Im Mai 1956, sieben Jahre nach Gründung der Bundesrepublik, brach Theodor Heuss zu seinem ersten Staatsbesuch ins Ausland auf. Das Auswärtige Amt hatte für den Bundespräsident ein Ziel gewählt, bei dem der neue Glanz, der im Wirtschaftswunder aufblühenden Bundesrepublik nicht allzu sehr von den Lasten der Vergangenheit überschattet werden sollte: Griechenland. "Glücklicherweise" seien die "Begebenheiten aus der Zeit der deutschen Besetzung" durch die Grausamkeiten des Bürgerkriegs "überdeckt", der in Griechenland von 1946 bis 49 geführt worden war, freuten sich die Beamten des Auswärtigen Amtes in einem Memorandum für das Staatsoberhaupt.
Dieses frühe Glück der deutsch-griechischen Beziehungen ist verflogen. Die neue Regierung in Athen reklamiert, dass es historische Rechnungen gebe, die noch nicht beglichen sind. Viele der Anhänger von Alexis Tsipras Syriza-Bewegung stehen gedanklich, manche auch biografisch in der Tradition der Partisanen, die in den 40er-Jahren gegen die deutsche Besatzung kämpften.
Reparationsleistungen an Griechenland in der Nachkriegszeit
Zugleich aber hat Deutschland in der Nachkriegszeit durchaus Reparationsleistungen an Griechenland gezahlt. Wie mit zahlreichen anderen Staaten, die während des Zweiten Weltkrieges Opfer deutscher Gewalt waren, schloss die Bundesrepublik mit Griechenland 1960 ein sogenanntes Globalabkommen in dem die Zahlung von 115 Millionen Deutsche Mark vereinbart wurde, die an Opfer der Wehrmachtsverbrechen verteilt werden sollten. Damit - so bestätigte die griechische Regierung damals - seien alle mit dem Thema verbundenen Ansprüche abschließend geregelt.
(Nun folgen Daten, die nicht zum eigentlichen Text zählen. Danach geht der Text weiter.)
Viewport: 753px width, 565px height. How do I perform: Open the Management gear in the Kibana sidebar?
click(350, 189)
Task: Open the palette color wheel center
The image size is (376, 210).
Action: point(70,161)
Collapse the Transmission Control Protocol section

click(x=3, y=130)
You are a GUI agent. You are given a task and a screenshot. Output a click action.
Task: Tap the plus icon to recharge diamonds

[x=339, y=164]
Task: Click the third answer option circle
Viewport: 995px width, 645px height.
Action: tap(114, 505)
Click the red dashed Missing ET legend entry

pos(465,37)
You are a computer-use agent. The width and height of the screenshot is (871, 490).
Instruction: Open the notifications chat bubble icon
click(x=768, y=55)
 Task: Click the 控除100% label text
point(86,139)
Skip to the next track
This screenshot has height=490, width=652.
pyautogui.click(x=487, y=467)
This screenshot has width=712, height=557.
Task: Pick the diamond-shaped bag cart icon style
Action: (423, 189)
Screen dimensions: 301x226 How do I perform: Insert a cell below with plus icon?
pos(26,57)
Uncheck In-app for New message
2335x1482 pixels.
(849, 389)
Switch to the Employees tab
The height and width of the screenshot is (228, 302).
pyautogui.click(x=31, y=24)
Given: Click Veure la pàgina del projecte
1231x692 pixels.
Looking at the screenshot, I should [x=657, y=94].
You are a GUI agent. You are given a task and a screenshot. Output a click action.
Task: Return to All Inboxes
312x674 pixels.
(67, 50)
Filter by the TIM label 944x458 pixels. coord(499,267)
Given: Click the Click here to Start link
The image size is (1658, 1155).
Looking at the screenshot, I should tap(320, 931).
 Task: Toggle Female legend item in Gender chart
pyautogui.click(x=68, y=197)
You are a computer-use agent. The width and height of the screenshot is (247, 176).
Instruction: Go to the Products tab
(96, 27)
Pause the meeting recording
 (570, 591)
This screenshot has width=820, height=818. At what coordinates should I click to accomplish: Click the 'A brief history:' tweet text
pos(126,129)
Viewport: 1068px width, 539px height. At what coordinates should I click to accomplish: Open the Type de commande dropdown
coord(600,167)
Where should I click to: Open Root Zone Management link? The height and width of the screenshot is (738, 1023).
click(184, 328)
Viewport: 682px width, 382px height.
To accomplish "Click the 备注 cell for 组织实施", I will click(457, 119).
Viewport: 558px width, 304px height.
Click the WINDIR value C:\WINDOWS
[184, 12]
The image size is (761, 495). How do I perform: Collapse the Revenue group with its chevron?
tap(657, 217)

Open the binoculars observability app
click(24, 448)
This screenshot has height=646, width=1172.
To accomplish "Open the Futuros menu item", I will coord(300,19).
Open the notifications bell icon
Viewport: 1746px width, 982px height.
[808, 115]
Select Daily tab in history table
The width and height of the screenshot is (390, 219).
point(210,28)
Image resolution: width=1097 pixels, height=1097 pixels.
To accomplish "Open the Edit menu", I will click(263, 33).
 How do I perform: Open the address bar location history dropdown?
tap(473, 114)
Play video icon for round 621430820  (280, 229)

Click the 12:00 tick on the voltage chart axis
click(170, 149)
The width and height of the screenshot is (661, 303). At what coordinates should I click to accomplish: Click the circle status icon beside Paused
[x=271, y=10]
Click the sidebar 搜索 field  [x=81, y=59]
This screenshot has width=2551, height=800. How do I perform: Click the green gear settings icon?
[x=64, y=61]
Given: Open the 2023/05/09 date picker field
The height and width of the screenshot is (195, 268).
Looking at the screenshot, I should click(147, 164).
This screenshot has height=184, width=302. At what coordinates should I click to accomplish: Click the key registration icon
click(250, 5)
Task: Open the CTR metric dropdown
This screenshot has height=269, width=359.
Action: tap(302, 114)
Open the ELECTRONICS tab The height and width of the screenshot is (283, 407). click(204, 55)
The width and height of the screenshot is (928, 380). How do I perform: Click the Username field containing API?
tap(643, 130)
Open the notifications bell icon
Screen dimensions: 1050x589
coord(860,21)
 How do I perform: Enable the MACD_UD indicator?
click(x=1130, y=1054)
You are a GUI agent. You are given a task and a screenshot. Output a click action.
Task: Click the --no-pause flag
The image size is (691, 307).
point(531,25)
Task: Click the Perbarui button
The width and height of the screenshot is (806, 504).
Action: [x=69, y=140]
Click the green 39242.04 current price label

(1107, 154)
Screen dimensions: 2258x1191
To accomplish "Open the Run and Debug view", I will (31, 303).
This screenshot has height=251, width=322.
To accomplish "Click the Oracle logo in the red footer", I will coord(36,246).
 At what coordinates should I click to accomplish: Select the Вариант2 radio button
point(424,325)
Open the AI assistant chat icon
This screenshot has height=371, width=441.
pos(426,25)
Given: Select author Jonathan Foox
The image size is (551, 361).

Auch der 2-plus-4-Vertrag über die deutsche Wiedervereinigung, der jetzt von der Bundesregierung immer wieder angeführt wird, enthält eine Klausel, mit der das Reparationsthema abgeschlossen werden sollte. Griechenland hat den Vertrag zwar nicht selbst unterschrieben, jedoch im Rahmen einer OSZE-Charta seine Zustimmung dazu erteilt.
Zwangsanleihen von 1942
Eine andere Rechtslage könnte sich mit Blick auf die Zwangsanleihe ergeben, die die deutsche Besatzungsmacht 1942 aus der griechischen Staatskasse entnahm. Dass sich Besatzer vom eroberten Land ihre Besatzungskosten bezahlen lassen, steht zwar im Einklang mit der Haager Landkriegsordnung. Das NS-Regime aber ließ sich von der griechischen Staatsbank mehr überweisen - und gestand das selbst zu. Auf knapp 500 Millionen Reichsmark berechneten die Nationalsozialisten die Rückzahlungsansprüche Griechenlands, die nach dem Krieg beglichen werden sollten.
Könnte Griechenland zumindest diesen Betrag - nach heutigem Wert und verzinst mehrere Milliarden Euro - nun gerichtlich eintreiben, etwa durch die Pfändung eines Goethe Instituts in Athen oder Thessaloniki?
Der Internationale Gerichtshof in Den Haag hat 2012 in einem Rechtsstreit zwischen Deutschland und Italien solche Pfändungen zwischen Staaten untersagt. Auch Griechenland war dem Verfahren beigetreten. Damals allerdings ging es um Ansprüche individueller Wehrmachtsopfer und in ihrer Nachfahren in Italien. Der Streit um die Zwangsanleihe dagegen könnte als zwischenstaatliche Kreditvereinbarung angesehen werden, die anders zu beurteilen ist. Darauf hat auch der Wissenschaftliche Dienst des Bundestages in einem Gutachten hingewiesen. Griechenland müsste sich erneut an den Internationalen Gerichtshof wenden, um die Frage zu klären.